At this point, if he is charged, his defense very likely will be based in part on a Florida statute now widely known as the “Stand Your Ground” law. But behind that law, initiated by the National Rifle Association and now imitated in more than 20 other states, is an argument that such a right to defend one’s self in the face of imminent danger ought to be treated as constitutional in nature.
That is based on a theory that has been talked about for years in academic circles and among gun-rights advocates, and, if one could discuss it without the emotion of the kind stirred up by Trayvon Martin’s tragic death, the theory is not entirely frivolous.
The Supreme Court has spoken of a right of self-defense within one’s home as if it were a clearly established right. Its decision in 2008 in District of Columbia v. Heller, recognizing a personal right to have a gun under the Second Amendment, said that such a weapon could be used “for traditionally lawful purposes, such as self-defense within the home.”

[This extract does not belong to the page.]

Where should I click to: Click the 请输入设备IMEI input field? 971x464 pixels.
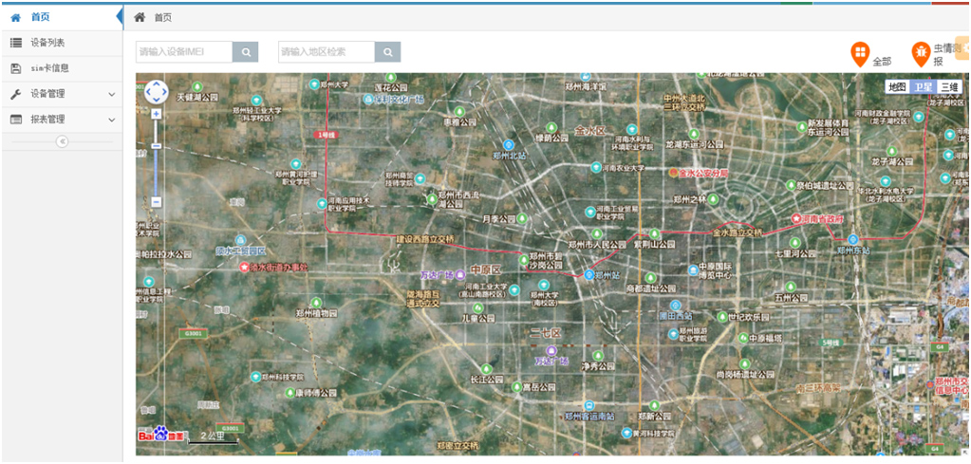pos(184,52)
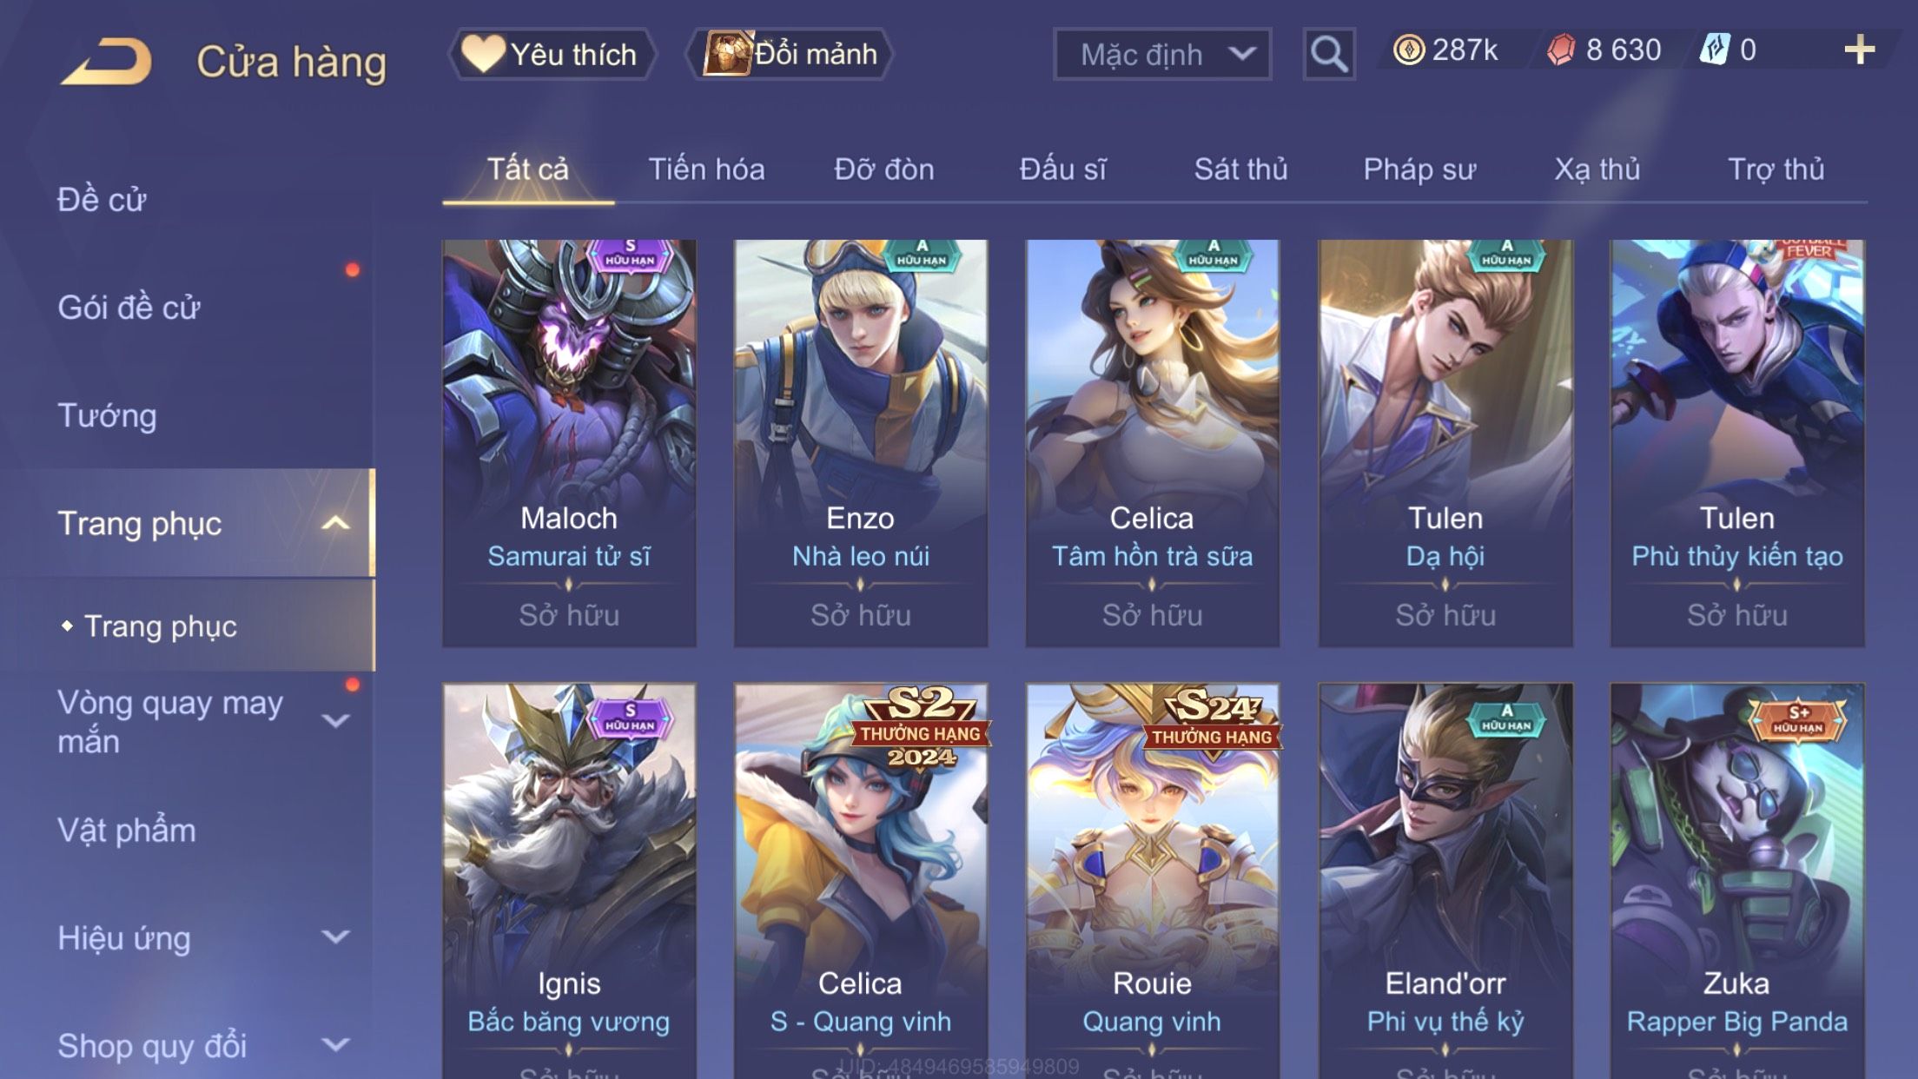
Task: Expand the Shop quy đổi section
Action: [x=335, y=1045]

And, in what is widely regarded as a compelling scholarly argument for self-defense as a constitutional right, Fordham law professor Nicholas J. Johnson declared confidently in a 2009 law review article: “While the stickler might quibble about the fashion in which it has been recognized, the ancient right of self-defense is in the first echelon of fundamental constitutional rights essential to ‘liberty,’ first among the [unenumerated] rights protected by the Ninth Amendment, and at the core of a proper understanding of the Second Amendment.”
The NRA’s promotion of “stand your ground” laws has proceeded from the Second Amendment aspect of that very theory. (Professor Johnson wrote that the evidence that the Second Amendment contains a right of self-device “seems quite overwhelming.”)
What a stand your ground law does, as Florida’s statute shows, is to do away in some situations with a long-standing limitation on the right to defend one’s self: that is, it provides a way to overcome the so-called duty to retreat in the face of danger rather than engage in a violent response.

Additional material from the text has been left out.